= Beginning of Section =

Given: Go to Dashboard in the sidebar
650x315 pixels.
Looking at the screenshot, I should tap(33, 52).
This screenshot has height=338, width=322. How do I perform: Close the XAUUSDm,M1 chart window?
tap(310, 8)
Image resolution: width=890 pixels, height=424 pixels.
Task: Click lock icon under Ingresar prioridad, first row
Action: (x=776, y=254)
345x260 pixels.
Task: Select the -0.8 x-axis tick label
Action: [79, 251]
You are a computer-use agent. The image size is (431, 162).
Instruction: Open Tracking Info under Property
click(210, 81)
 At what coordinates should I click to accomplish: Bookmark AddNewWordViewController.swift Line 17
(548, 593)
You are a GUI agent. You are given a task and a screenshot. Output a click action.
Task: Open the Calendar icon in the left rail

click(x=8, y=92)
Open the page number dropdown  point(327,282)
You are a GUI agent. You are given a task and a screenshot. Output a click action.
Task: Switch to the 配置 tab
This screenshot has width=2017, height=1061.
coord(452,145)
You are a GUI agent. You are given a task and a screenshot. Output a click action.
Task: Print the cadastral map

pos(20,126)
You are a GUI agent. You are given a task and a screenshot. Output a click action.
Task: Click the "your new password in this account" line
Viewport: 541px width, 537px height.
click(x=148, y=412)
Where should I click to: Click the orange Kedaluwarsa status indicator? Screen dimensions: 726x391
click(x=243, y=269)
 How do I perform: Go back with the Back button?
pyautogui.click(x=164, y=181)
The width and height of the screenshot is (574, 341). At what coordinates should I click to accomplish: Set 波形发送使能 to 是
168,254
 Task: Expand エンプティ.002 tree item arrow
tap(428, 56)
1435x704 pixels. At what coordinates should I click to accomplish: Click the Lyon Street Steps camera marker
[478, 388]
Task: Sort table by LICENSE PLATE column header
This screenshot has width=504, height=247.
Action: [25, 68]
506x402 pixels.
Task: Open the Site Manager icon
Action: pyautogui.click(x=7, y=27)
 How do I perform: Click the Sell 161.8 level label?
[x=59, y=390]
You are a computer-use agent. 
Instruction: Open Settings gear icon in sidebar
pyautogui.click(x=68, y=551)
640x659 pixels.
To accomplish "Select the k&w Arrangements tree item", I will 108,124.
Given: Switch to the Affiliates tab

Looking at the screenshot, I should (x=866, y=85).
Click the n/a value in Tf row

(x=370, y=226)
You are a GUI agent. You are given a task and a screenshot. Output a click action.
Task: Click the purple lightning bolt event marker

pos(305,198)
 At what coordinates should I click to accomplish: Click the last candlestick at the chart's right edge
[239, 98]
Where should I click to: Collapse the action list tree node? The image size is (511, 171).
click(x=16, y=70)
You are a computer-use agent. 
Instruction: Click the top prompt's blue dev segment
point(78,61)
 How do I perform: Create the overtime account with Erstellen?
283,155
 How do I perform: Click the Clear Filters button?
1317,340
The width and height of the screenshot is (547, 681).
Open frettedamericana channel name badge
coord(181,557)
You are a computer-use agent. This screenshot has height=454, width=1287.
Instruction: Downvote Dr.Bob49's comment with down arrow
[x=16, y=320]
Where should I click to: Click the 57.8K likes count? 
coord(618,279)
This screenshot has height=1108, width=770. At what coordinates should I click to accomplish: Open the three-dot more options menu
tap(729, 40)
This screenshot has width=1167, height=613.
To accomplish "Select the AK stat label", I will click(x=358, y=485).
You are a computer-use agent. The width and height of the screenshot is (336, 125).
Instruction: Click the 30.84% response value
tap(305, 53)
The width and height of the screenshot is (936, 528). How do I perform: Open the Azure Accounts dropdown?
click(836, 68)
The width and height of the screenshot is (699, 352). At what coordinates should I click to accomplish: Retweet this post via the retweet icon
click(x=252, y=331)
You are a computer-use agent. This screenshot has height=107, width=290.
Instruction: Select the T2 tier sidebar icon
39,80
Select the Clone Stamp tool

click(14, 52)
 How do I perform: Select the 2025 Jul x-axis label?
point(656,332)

= End of Section =

Problem to work on: The answer must be the lines from the one containing "This screenshot has width=1167, height=613." through the last line of the records, copied exactly, with nothing else.

Solution to this task:
This screenshot has width=1167, height=613.
To accomplish "Select the AK stat label", I will click(x=358, y=485).
You are a computer-use agent. The width and height of the screenshot is (336, 125).
Instruction: Click the 30.84% response value
tap(305, 53)
The width and height of the screenshot is (936, 528). How do I perform: Open the Azure Accounts dropdown?
click(836, 68)
The width and height of the screenshot is (699, 352). At what coordinates should I click to accomplish: Retweet this post via the retweet icon
click(x=252, y=331)
You are a computer-use agent. This screenshot has height=107, width=290.
Instruction: Select the T2 tier sidebar icon
39,80
Select the Clone Stamp tool

click(14, 52)
 How do I perform: Select the 2025 Jul x-axis label?
point(656,332)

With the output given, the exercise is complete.